There are multiple other options, a complete list can be found here or by
running 'lmap' without any options:

modes of operation:
  -a dumpfile  Main use case. Find a suitable host module, use it to load pmem
               and then dump memory into an ELF core dump file.
  -l           Find a host, use it to load the acquisition module. The pmem
               module can be used by seeking and reading the file '/dev/pmem'.
  -d           Find a host and inject pmem, then dump the generated module
               to the filesystem as 'infected_module.ko'.
  -f           Scan for and list suitable hosts, don't inject or load anything.

optional arguments:
  -o outfile   The output file for '-d' (default: infected_module.ko).
  -i inputfile Don't inject the bundled pmem module, use this one instead.
  -h module    Don't search for a suitable host module, use this one instead.
  -p path      Path to kernel modules to scan for hosts.
  -m           Print the systems physical memory map.
  -v           Verbose, produces detailed debug logging.

Limitations:
============
LMAP relies on finding a valid kernel module on the target system that serves
as a host for it's pmem module. Not every module satisfies the requirements,
so it might be possible that no suitable host module exists on the target. In
that case you will have to compile a module (e.g. pmem) on the target itself,
or on a build system with identical kernel version and config.

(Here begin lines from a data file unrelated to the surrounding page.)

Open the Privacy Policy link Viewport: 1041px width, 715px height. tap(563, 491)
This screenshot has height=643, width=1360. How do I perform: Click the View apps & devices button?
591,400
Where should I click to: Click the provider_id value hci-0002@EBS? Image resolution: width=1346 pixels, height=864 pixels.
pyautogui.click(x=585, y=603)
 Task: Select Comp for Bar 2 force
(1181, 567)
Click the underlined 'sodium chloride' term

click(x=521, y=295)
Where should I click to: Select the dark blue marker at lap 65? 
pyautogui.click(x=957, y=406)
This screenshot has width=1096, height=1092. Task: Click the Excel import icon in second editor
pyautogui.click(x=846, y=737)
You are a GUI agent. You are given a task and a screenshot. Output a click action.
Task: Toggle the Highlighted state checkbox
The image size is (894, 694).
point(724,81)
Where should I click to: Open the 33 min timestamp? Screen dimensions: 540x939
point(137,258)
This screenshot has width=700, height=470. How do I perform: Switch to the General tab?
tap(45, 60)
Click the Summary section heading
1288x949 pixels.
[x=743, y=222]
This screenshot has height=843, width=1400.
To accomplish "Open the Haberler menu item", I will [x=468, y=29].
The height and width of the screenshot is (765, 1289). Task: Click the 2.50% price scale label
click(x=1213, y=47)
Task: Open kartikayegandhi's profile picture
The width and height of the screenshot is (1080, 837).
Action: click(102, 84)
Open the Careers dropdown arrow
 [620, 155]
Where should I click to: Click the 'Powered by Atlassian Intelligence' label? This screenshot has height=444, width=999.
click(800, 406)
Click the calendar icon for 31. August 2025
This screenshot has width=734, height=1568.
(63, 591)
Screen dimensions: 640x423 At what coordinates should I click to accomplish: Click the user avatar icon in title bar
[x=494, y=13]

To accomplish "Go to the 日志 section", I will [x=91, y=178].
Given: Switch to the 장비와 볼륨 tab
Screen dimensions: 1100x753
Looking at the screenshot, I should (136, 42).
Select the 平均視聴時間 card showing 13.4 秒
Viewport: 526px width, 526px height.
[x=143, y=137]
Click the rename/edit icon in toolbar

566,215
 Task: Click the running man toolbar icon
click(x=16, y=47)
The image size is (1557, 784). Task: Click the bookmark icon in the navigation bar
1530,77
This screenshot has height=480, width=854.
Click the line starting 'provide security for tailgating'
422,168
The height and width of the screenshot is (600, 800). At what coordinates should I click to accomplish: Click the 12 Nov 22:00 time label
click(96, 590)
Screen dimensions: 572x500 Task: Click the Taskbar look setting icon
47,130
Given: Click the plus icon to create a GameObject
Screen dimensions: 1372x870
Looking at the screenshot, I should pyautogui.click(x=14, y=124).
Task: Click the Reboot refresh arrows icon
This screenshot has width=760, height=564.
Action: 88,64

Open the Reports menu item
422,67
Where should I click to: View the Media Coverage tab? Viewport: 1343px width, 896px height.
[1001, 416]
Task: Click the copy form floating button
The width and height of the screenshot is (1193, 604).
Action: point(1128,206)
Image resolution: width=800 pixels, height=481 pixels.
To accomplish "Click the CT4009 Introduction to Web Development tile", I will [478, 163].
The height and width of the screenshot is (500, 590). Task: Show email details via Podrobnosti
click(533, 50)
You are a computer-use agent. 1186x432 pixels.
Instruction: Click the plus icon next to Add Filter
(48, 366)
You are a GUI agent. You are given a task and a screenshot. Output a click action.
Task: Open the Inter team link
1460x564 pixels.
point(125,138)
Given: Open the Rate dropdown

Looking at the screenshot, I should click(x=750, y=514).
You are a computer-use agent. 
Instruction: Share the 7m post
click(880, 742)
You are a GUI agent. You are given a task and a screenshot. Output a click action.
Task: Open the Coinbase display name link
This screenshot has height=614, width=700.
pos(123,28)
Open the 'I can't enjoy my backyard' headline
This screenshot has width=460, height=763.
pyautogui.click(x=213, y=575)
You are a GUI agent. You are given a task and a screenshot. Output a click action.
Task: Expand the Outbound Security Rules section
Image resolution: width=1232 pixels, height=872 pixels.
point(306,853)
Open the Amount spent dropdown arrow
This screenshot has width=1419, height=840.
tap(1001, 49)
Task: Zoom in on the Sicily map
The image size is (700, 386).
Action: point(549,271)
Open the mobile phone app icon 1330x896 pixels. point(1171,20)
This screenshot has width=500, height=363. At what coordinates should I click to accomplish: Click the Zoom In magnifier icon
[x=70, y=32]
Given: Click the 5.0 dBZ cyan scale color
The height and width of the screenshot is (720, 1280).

Also, some modules might be suitable hosts, but require other modules to
function. For example the 'pg.ko' and 'pt.ko' modules import symbols from
'paride.ko'. If LMAP fails to load it's module and your 'dmesg' output shows
missing symbols, try another host by first scanning with '-f' and then selecting
it with the '-h' option.

LMAP only supports one open file descriptor at once. If you open() the device
file multiple times simultaneously, seek() and read() on one fd will change the
file position on all other fds. This is not an issue when operating lmap in it's
intended mode with the '-a' switch, but you might run into it if you're loading
the module manually with '-l'.

Ftrace is a kernel feature that patches all kernel and module functions with
calls to certain tracing functions to enable debugging and performance
monitoring. This is partially done at compile- and run-time. LMAP should always
be built without ftrace, as it introduces symbol dependencies to ftrace and the
generated module won't be loadable into kernels compiled without ftrace. If the
target system runs ftrace, LMAP is still able to load it's module. However,
ftrace will complain about not being able to hook into the module. This results
in a warning in the targets kernel debug buffer:
  'WARNING: CPU: ... at ... ftrace_bug ...'
This is normal and does not compromise lmap, the module or the acquisition
process in any way. Note that ftrace shuts down after that, so you will need to
reboot the machine if you intend to use ftrace for debugging after running LMAP.

If you're using the 'build.sh' script to build LMAP the CMake scripts will
create a copy of your kernel headers and config in 'build/kernel_headers'.
Any FTRACE options enabled in your original kernel config will be disabled there
and the pmem module will be compiled with this config to guarantee an FTRACE
free build.

Compatibility:
==============
The entire tool suite is only compatible with x86-64 processors and binaries.
32 Bit x86 and ARM support is still in development.

Building from Source:
=====================
See the README in the projects root ('tools/linux/lmap').

References:
===========
[1] Stüttgen, Johannes, and Michael Cohen.
  "Robust Linux Memory Acquisition with Minimal Target Impact"
  Digital Investigation 11 (2014): P112-P119.
[2] Stüttgen, Johannes, and Michael Cohen.
  "Anti-forensic resilient memory acquisition"
  Digital Investigation 10 (2013): P105-P115.